居酒屋モデル

「日本の居酒屋とかバーとかね、イタリアであればバール。私はあまりバーには行かないんだけど、行くとママさんがいて、マスターがいて、そしてお客さんがいて。それである面でカウンターの向こうとカウンターのこっちが、いつの間にかある程度垣根が取れている」

小栁 祐輔
(こやなぎ・ゆうすけ)

博報堂コンサルティング
東京大学経済学部卒業。同大大学院経済学研究科修了。(修士論文指導教官:岩井克人教授) 大学院修了後、Credit Suisse証券投資銀行部門入社。その後、PEファンドにて、投資先企業の取締役としてバリューアップ業務に従事。米系戦略コンサルティングファームMonitor Groupを経て現職。

 私は初め、先生が突然仰った「居酒屋」という単語に少なからず驚いた。カントの先に居酒屋が現れるとは。

「日本の居酒屋のような、ある意味でお客さんが店のコンテクストづくりに積極的に関わるというような、そういうお客さんをインボルブする仕組み。昔からある商売のやり方だけれど、売り手と買い手がどこかで共同のコンテクストを共有するような仕組み、それをうまく作れるかどうかというのが、かなり重要になっているのではないか」

 ここで先生が念頭に置かれたのは、『会社はこれからどうなるのか』の「組織特殊的人的資産」である(注4)。コンテクストにも「組織特殊的人的資産」にも共通するのは、その資産が、売り手と買い手のどちらの所有物でもないという点にある。つまり、どちらかが消えれば、共有した価値も消えてしまうものである。

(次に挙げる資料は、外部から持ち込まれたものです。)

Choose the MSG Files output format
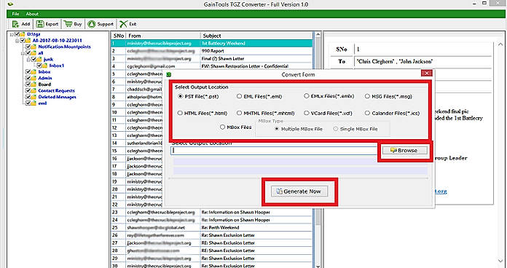Viewport: 507px width, 268px height. (x=367, y=96)
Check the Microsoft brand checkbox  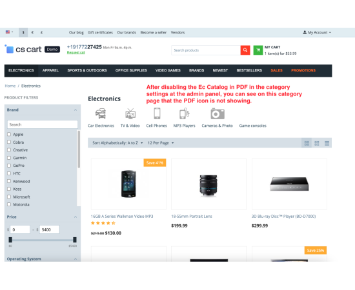pos(9,197)
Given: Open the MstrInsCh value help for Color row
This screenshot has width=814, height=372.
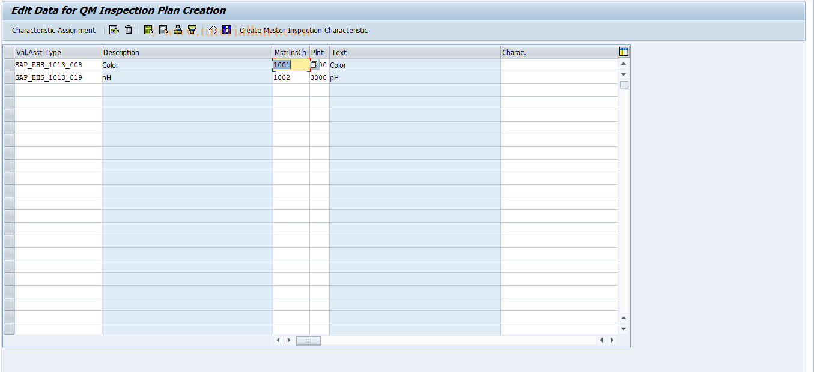Looking at the screenshot, I should [x=314, y=64].
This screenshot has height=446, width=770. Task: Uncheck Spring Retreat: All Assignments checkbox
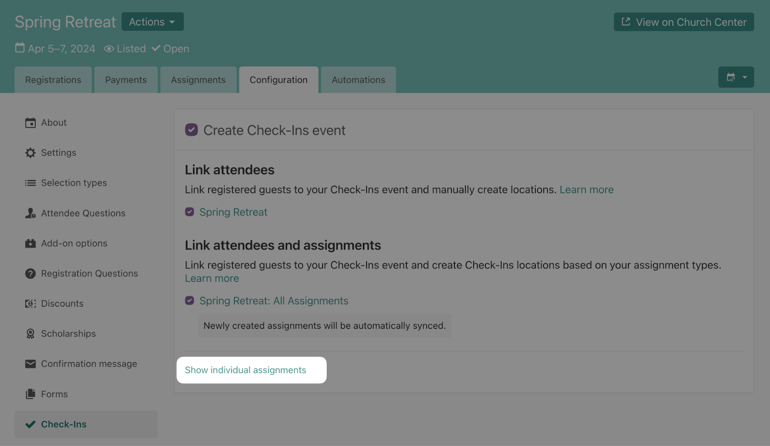pyautogui.click(x=190, y=300)
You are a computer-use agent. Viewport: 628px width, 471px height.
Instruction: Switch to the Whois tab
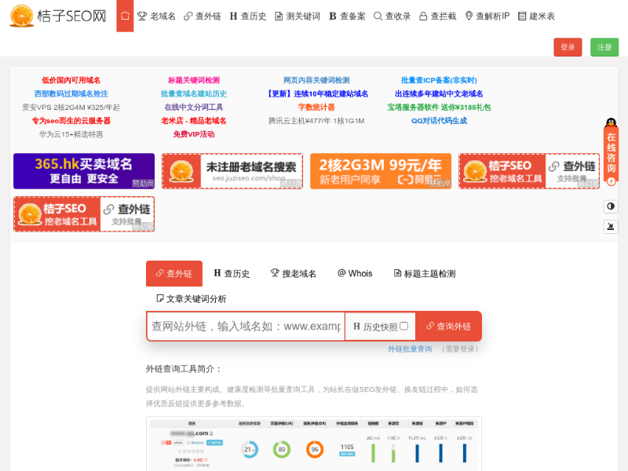[355, 274]
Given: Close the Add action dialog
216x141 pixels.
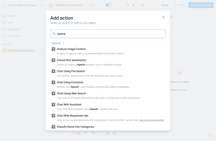Looking at the screenshot, I should (163, 17).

 コンテクストとは、con-textureであり、語源をたどればto weave togetherである。売り手と買い手、互いの自伝が経緯の糸となり、織物のようにどちらの所有物でもない「共通の記憶」を作り出す。それがコンテクストである。

 それを作り出す仕組みに企業が注力することは、自分の所有物ではないものに投資をする面を持ち、「資本主義的でないもの」を標榜することになる。そこに「利」のみを求めない会社の顔が現れ、信頼が生まれる。客はその会社との交換を望むようになる。グーグルの逆説がここでも強められるのである。